The Bucket of Blood is a public house in Phillack, Hayle, Cornwall, owned by St Austell Brewery and currently tenanted by Pete Hamiton and Nicola Reynolds. It is thought to be named after an incident where the landlord brought up a bucket of blood from the building's well. The resulting investigation revealed the corpse of a murdered Customs Officer which had been dropped there and the name has been recognised as one of the quirkiest in the country. The earliest parts of the building date from the late 13th century or early 14th century, as it was originally built to accommodate the construction of the neighbouring Phillack church, which was completed in the early 14th C. The pub was built from rubble with a slate roof. It was designated Grade II listed status on 14 January 1988.

Building
The earliest parts of the building date from the late 13th century or early 14th century. there are written records of the pub from the 1700's, but the building is known to much older than that. It was built using rubble with a slate roof. At each end of the building there is a brick chimney. The building has a 19th-century extension on one side to make an L shaped plan. The interior was remodelled during the 20th century. The public house was designated Grade II listed status on 14 January 1988.

Name
According to local folklore, the Bucket of Blood got its name many years ago when the landlord went to the on-site well to get a bucket of water but found there to be just blood. Further investigation investigation revealed the corpse of a murdered Customs Officer which had been dropped there.

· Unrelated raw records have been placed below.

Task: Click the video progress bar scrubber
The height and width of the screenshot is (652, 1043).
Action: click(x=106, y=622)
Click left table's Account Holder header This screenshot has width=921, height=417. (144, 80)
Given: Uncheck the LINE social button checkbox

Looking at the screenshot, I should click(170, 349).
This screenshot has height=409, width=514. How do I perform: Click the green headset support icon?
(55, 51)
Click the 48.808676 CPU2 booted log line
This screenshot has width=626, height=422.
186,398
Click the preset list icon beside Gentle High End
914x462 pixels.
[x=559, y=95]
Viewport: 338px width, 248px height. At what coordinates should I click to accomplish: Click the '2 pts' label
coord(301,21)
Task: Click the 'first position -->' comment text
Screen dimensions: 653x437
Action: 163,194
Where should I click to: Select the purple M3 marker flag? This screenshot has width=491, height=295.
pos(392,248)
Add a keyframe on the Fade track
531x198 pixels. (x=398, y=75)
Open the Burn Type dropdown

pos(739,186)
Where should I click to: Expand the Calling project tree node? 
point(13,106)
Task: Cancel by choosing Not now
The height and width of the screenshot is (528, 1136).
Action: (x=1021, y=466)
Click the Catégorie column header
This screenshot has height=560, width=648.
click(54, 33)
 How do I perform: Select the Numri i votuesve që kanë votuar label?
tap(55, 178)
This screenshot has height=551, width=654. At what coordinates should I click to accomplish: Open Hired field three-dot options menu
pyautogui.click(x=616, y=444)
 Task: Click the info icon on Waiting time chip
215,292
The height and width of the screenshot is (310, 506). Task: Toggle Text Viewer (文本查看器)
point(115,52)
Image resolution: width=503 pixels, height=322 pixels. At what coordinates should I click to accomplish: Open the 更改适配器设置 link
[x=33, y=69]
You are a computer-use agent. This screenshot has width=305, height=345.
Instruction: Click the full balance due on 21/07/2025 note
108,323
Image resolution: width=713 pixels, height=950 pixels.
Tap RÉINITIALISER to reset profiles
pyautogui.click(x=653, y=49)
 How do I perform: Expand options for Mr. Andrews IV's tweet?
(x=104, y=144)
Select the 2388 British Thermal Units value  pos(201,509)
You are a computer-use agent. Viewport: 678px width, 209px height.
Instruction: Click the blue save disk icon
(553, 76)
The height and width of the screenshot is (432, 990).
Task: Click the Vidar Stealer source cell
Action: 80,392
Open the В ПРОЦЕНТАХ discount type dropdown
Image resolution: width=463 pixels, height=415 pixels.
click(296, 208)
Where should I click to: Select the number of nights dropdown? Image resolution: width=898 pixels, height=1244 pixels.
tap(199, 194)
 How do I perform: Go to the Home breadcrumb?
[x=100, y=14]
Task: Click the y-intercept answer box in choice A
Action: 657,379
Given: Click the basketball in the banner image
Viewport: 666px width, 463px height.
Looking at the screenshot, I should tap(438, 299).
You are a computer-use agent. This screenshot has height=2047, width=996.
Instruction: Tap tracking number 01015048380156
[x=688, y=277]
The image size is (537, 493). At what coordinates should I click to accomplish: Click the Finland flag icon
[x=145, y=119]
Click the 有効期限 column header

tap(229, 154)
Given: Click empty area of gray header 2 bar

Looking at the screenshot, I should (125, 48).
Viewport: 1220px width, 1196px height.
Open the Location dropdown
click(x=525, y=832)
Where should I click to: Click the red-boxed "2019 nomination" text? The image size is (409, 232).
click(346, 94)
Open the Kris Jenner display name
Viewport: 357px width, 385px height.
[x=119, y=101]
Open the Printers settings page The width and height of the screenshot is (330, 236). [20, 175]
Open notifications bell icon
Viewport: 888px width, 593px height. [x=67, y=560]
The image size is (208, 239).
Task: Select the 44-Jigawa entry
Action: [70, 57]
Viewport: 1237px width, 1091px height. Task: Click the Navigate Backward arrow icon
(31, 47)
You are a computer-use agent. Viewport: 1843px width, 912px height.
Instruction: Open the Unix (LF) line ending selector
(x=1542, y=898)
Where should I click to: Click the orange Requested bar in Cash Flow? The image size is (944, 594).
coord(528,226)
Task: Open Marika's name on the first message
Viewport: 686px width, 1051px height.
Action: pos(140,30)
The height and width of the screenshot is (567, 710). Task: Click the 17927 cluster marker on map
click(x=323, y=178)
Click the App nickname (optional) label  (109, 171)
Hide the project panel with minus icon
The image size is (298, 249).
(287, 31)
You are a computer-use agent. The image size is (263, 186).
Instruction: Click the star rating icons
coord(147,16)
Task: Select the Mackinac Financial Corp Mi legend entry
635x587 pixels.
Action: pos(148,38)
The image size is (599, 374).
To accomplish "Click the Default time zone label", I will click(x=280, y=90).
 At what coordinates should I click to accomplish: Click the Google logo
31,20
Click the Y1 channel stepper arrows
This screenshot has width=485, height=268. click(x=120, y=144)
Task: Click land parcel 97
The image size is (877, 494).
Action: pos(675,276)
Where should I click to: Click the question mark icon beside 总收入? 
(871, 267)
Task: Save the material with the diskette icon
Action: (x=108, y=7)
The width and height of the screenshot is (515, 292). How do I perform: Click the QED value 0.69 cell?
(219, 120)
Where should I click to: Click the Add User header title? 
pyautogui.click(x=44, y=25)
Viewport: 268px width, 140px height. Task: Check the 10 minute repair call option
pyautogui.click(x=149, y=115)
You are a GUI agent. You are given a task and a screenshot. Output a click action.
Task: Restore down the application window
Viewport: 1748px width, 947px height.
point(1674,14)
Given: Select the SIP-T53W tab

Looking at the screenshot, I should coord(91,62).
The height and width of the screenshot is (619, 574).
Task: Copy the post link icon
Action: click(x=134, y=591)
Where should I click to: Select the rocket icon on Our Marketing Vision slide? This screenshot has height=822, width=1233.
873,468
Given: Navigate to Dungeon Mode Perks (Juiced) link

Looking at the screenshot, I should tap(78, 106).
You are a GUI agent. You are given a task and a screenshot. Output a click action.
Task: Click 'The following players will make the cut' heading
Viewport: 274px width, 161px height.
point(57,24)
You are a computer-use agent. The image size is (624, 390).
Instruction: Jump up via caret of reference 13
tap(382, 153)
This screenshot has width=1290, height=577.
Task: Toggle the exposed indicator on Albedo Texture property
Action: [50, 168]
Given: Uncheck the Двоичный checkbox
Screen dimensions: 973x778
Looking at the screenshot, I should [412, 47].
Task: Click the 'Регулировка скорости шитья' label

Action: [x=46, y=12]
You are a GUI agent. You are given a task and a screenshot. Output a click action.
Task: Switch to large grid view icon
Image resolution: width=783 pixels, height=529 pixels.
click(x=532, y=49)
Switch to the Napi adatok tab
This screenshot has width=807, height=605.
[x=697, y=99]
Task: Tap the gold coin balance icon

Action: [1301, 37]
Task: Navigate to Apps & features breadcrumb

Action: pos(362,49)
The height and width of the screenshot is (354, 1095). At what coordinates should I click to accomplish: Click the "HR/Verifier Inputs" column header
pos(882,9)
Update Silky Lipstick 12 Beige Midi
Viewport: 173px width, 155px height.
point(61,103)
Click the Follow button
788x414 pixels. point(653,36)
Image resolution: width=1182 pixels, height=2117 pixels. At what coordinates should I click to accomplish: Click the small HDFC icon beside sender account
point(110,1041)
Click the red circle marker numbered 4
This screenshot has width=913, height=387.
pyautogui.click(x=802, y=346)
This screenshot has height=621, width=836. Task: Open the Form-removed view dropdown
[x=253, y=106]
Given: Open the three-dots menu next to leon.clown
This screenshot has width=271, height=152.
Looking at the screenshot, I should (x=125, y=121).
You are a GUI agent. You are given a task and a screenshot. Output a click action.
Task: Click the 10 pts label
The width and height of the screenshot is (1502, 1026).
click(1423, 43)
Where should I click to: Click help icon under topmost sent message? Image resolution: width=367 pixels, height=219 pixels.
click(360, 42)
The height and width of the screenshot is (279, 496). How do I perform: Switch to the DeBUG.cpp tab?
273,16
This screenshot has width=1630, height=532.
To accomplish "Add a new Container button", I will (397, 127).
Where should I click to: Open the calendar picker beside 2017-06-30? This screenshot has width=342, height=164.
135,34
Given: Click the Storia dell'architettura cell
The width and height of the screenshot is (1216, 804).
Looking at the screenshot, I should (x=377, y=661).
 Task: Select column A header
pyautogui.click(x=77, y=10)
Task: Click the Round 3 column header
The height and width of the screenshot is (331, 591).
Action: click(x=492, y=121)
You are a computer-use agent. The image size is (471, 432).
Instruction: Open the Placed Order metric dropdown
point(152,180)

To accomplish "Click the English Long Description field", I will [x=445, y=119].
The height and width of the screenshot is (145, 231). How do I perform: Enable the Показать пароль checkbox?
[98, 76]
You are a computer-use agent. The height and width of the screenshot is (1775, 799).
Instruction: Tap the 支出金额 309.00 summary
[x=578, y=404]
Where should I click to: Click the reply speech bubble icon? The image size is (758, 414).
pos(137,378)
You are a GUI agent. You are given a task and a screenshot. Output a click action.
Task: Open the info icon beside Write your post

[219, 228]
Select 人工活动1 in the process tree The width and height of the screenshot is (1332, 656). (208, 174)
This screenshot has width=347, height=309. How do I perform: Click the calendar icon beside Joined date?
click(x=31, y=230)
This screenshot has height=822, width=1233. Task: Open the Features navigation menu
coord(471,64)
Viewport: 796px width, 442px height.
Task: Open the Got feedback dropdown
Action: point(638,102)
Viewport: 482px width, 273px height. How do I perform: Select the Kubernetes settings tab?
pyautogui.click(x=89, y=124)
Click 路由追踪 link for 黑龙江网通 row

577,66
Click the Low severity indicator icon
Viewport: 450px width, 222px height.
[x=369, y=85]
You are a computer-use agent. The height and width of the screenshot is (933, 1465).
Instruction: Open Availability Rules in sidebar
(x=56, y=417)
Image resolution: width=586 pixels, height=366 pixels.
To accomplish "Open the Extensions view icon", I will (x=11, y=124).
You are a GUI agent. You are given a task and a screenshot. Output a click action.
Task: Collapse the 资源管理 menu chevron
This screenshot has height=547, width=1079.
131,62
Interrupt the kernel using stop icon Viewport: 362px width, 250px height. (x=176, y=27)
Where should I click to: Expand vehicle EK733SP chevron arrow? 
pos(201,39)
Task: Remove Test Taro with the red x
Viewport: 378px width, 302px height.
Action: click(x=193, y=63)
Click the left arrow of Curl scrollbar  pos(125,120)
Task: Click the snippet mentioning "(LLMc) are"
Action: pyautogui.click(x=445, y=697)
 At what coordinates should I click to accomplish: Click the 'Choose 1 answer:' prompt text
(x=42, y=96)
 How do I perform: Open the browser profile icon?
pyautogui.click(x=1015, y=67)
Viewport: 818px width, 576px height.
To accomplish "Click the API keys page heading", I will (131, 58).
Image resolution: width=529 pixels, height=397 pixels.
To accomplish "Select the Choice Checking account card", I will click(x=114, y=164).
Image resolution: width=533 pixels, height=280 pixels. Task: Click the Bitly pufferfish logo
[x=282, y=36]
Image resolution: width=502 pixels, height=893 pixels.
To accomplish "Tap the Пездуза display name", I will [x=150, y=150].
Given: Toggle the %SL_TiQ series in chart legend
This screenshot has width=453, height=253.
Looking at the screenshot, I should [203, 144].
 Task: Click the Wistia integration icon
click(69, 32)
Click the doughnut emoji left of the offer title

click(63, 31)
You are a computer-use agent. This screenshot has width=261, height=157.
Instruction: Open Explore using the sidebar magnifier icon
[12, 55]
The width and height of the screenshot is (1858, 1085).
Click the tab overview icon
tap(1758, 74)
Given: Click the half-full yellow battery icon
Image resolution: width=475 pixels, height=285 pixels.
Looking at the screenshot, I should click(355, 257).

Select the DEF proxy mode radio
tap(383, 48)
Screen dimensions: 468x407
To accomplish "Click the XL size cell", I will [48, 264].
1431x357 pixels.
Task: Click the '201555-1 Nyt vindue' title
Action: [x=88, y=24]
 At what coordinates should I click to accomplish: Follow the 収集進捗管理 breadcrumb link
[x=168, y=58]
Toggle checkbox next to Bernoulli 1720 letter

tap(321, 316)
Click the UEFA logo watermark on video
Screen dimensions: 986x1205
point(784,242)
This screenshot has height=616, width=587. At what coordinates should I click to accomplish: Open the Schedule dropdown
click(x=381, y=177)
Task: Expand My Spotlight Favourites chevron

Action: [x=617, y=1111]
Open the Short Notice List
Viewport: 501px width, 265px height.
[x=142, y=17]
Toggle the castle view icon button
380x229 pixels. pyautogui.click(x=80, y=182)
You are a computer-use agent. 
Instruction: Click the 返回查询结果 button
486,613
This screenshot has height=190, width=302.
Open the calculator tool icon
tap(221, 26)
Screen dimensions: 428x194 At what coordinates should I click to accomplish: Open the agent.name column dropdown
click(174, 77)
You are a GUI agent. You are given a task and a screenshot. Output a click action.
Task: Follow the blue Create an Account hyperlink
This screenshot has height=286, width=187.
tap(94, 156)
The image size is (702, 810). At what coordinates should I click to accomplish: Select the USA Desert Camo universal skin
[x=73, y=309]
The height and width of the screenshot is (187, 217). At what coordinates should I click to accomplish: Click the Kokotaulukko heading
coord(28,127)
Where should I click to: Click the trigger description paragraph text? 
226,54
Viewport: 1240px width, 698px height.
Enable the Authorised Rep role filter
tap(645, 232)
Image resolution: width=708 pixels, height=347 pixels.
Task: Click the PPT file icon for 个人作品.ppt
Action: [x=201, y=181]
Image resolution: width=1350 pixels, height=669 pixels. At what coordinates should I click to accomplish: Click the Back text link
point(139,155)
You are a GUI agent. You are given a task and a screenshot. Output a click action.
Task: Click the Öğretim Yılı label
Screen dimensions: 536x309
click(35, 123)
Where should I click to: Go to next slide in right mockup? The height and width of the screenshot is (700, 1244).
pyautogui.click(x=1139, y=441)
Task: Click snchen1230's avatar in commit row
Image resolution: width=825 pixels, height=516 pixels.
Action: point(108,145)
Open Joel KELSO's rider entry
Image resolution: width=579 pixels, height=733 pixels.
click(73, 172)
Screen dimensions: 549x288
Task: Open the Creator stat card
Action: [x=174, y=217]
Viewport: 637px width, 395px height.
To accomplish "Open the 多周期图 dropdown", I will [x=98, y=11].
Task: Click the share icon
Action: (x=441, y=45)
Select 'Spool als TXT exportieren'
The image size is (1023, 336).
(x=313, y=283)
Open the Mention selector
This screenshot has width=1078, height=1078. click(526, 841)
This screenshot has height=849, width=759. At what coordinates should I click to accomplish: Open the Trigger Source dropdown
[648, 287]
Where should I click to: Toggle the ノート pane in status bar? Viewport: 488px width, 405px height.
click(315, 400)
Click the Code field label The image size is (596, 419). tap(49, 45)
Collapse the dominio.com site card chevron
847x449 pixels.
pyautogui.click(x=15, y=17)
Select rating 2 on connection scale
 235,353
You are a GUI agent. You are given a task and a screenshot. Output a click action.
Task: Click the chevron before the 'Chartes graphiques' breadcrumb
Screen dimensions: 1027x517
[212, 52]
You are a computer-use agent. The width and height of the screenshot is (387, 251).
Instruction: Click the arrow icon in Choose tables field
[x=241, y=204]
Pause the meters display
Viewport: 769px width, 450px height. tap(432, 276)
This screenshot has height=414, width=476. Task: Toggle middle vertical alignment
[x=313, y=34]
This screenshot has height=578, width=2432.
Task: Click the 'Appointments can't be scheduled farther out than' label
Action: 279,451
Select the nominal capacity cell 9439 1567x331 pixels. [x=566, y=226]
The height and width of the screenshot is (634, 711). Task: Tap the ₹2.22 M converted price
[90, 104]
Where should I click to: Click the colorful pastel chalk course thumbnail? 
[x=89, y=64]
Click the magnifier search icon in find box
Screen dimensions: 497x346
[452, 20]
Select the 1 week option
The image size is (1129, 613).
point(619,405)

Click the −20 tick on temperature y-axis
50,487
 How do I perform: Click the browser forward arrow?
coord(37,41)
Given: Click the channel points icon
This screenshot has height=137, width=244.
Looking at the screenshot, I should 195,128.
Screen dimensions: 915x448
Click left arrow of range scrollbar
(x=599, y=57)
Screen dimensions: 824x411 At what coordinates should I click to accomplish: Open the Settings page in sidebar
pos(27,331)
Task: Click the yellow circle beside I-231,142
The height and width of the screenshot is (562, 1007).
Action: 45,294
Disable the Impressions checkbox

An alternative theory is that the well on the grounds would provide red water due to run off from local tin mining The name was recognised as one of the quirkiest in the country in 2011.

Current status
The building is owned by St Austell Brewery's and the current landlord and landlady, Pete Hamilton and Nicloa Reynolds, took over the tenancy and business in March 2022. In previous years Rick Shackelton ran the public house from when his father died in 1965.